Representantes dos cartórios e do Judiciário já se reuniram no Ministério da Justiça e bateram boca. A Associação dos Notários e Registradores do Brasil (Anoreg) defende a lei, que injetará mais recursos nos cartórios. O colégio de presidentes dos Tribunais de Justiça sustenta que haverá perda de recursos para o Judiciário, já que esses atos poderão ser feitos extrajudicialmente.
A seção da Ordem dos Advogados do Brasil (OAB) de São Paulo se opõe à lei. A entidade argumenta que haverá prejuízo para os advogados, que deverão receber menos com a transferência dos processos para os cartórios, mesmo que a lei obrigue ao acompanhamento de profissionais de direito nesses casos.
No governo, o assunto é tratado pela Secretaria da Reforma do Judiciário, ligada ao Ministério da Justiça. O secretário da Reforma do Judiciário, Pierpaolo Bottini, confirmou a polêmica. Bottini defende a lei, mas reconhece que necessita de alterações. Essa regulamentação, segundo ele, pode ser feita pelo Conselho Nacional de Justiça (CNJ). Não haveria necessidade de outro projeto de lei.
“O grande objetivo da lei é melhorar esse serviço e tirar o excesso de demanda do Judiciário. É natural que uma lei nova traga questionamentos, que, tenho certeza, serão solucionados”, disse Bottini.
Prazo
O presidente da Anoreg, Rogério Portugal Bacellar, defende os cartórios e diz que a lei irá reduzir o prazo de tramitação de separações, divórcios, partilhas e inventários. Segundo ele, esses atos, mesmo amigáveis, levam de dois a três anos para serem concluídos no Judiciário. Nos cartórios, estariam prontos em 15 dias. Ele rebateu as críticas de que os cartórios serão os únicos beneficiados com a lei.
“Haverá menos burocracia. O pessoal do Judiciário está revoltado porque acha que vai perder receita. Por que ninguém fala em diminuir os honorários dos advogados?! Temos custos, como computador, empregados e aluguel para pagar. E vamos fazer muita coisa de graça para os mais pobres”, disse Bacellar.

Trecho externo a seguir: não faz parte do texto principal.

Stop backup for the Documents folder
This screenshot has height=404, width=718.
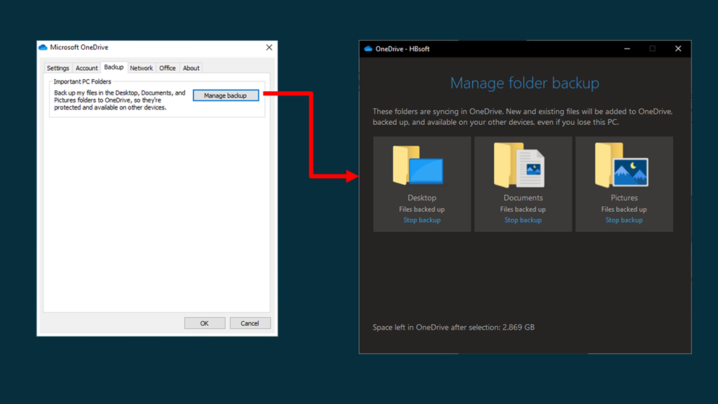(x=523, y=220)
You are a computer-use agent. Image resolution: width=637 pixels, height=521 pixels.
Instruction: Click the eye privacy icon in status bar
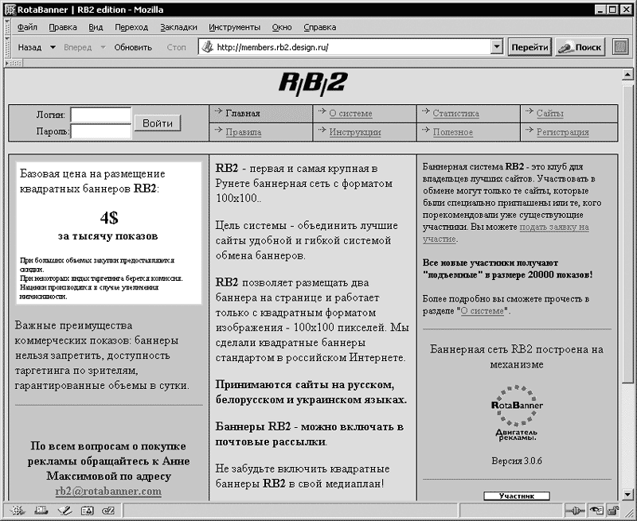click(595, 511)
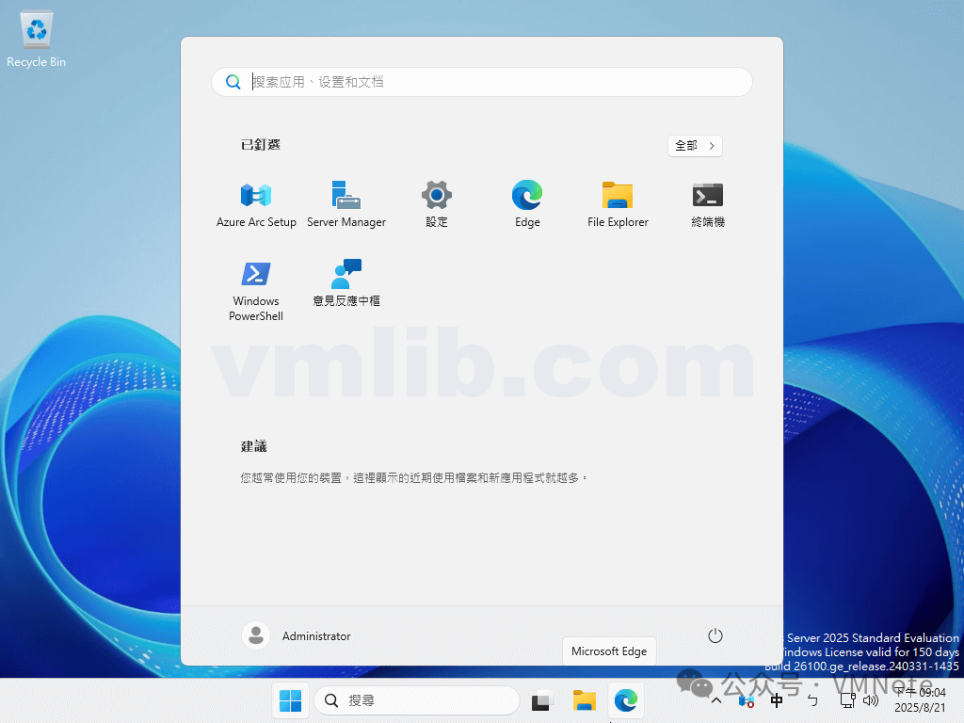This screenshot has width=964, height=723.
Task: Click the Start button on the taskbar
Action: (290, 700)
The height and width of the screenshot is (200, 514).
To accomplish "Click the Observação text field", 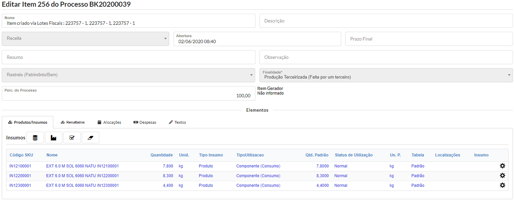I will point(386,57).
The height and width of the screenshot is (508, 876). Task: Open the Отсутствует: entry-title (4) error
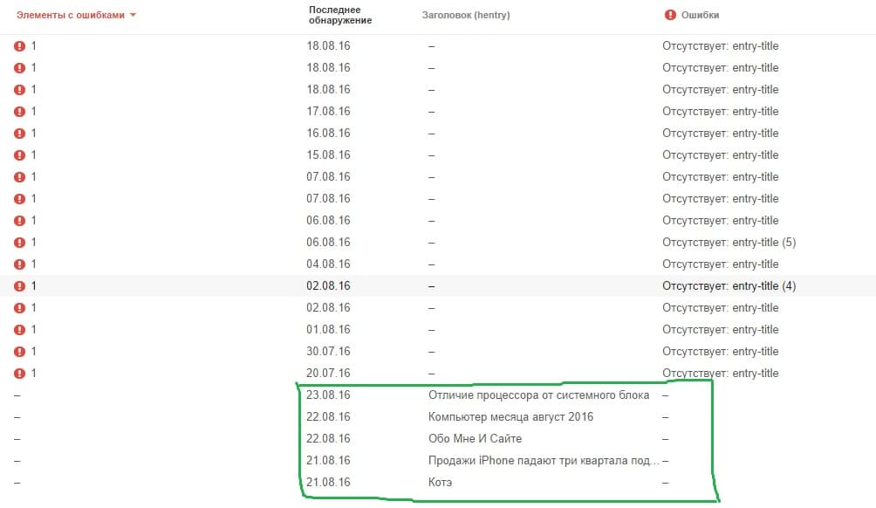tap(729, 285)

O presidente do colégio de presidentes dos Tribunais de Justiça, José Fernandes Filho, argumentou que o Judiciário perderá custas e não pode abrir mão dessas receitas. “Os cartórios têm todo interesse em transferir esses serviços, porque haverá um incremento de renda para eles”, afirmou José Fernandes.
Brechas
Bottini cita algumas brechas da lei que precisam ser regulamentadas pelo CNJ.
Um exemplo: se uma pessoa morreu e tem dez herdeiros, seria necessária a presença de todos no cartório para a partilha, burocracia que poderia ser resolvida com procurações. Outro caso: um casal que queira se separar amigavelmente e um dos cônjuges vive no exterior. Também bastaria uma procuração, o que não está previsto na lei.